Ich wußte, was der Umschlag enthielt, ohne ihn öffnen zu müssen, aber ich tat es trotzdem, um mich im Schlamm zu suhlen. Das Schreiben war knapp gehalten, zwei Absätze in dieser Prosa zwischen glühender Proklamation und Operettenarie, die charakteristisch ist für das militärische Briefwesen. Es wurde mir verkündet, ich, Daniel Sempere Martín, hätte in zwei Monaten die Ehre und den Stolz, mich der heiligsten und erbauendsten Aufgabe anzuschließen, welche das Leben dem hispanischen Manne anzubieten habe: der Heimat zu dienen und die Uniform des nationalen Kreuzzuges zur Verteidigung des geistigen Bestands des Abendlandes anzuziehen. Ich baute darauf, daß Fermín der Sache wenigstens eine Pointe abringen und uns mit seiner Versversion von Der Fall des jüdisch-freimaurerischen Trutzbündnisses eine Weile zum Lachen bringen könnte. Zwei Monate. Acht Wochen. Sechzig Tage. Ich konnte die Zeit immer weiter unterteilen, bis ich zu den Sekunden und damit auf eine immense Zahl kam. Es blieben mir noch fünf Millionen hundertvierundachtzigtausend Sekunden Freiheit.
Vielleicht konnte mir Don Federico, der nach Ansicht meines Vaters in der Lage war, eigenhändig einen Volkswagen zu bauen, eine Uhr mit Scheibenbremsen machen. Vielleicht erklärte mir jemand, wie ich es anstellen sollte, um Bea nicht für immer zu verlieren. Als ich die Türglocke hörte, dachte ich, Fermín sei endlich zurückgekommen, in der Überzeugung, unsere detektivischen Bemühungen seien nicht einmal für einen Witz gut.

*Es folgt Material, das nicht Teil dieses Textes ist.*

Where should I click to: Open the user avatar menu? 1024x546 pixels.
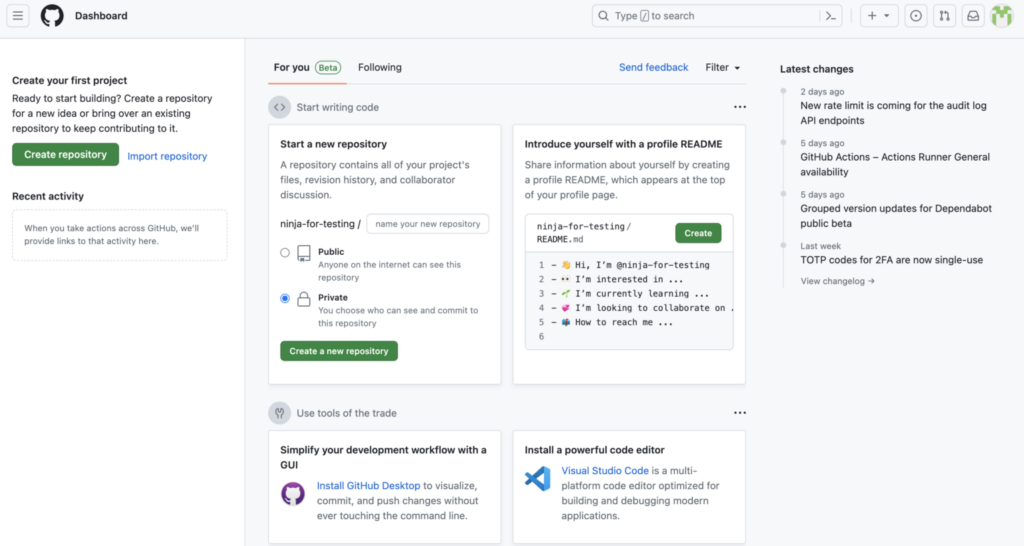[1002, 16]
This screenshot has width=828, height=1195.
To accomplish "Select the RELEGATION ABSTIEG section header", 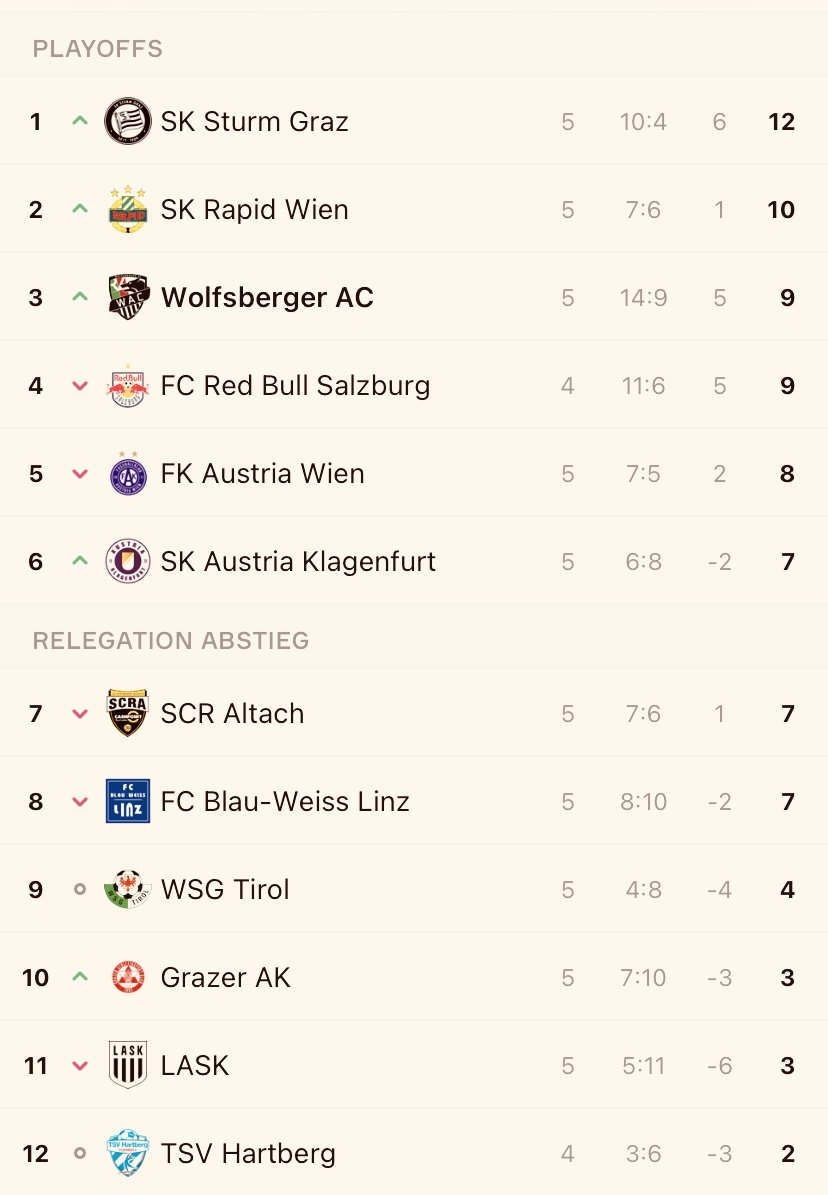I will 171,641.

»Nanu, der Erbe bewacht das Schloß, wie es seine Pflicht und Schuldigkeit ist, wenn auch mit Leichenbittermiene. Mach ein heiteres Gesicht, Junge, du siehst ja aus wie ein Karpfen mit Migräne«, sagte Gustavo Barceló, angetan mit einem Kamelhaarmantel und einen Elfenbeinstock in der Hand, den er nicht brauchte und wie einen Weihwasserwedel schwang.